My Gentile-ism Shines Through

While at Eden, we occasionally had opportunities to participate in rituals important to other faith traditions. It was part of interfaith relations with a heavy dose of romanticism mixed in. I can recall an entire week of chapel services devoted to Eastern religious customs. The amount of incense that was burned that week would have stunned a charging bull.

Tonight, my Bible study participated in a mock Seder meal, and if it had been videotaped could have been passed along as the reason why Christians should just stick to Christianity.

If you are not familiar with the elements involved in a Jewish Seder meal, click here.

~The food elements were stored in containers that had a good chance of touching non-Kosher items in their liftetime.

~Our study is done in a room next to my office.

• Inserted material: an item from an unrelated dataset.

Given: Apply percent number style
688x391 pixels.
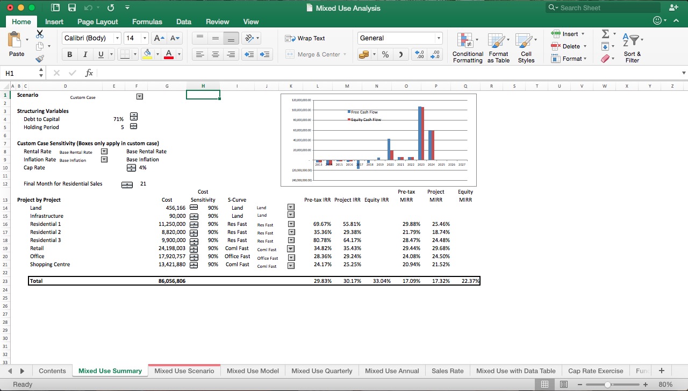Looking at the screenshot, I should click(x=385, y=54).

When it was time to welcome Elijah, I stood to find that I had left it locked. Don't worry E, let me just get my keys here...

~'These bitter herbs (horseradish) are to remind us of our bitter time of slavery in Egypt'...[crunch]...Hey, this isn't so bad. I thought it would be OH MY GOD!!!

Those were the lowlights of the evening as we observed it. Granted, it was a version of the meal to highlight what goes on and was not meant as a tried-and-true celebration of the Passover (if it was, there would be so many other things that should be added to this list). Nevertheless, such a night caused me to appreciate two things:

1. My own faith and its traditions and rituals. I know them. I'm familiar with them. I've been participating in them since my mind could create memory. They create meaning for me because of that familiarity and help mark those moments in my life when I feel close to God. As a Christian, these are MY rituals. They are signs and seals of God With Us for a particular people who feel a call to follow Jesus. As one who feels such a call, I can see such signs and seals as meaningful.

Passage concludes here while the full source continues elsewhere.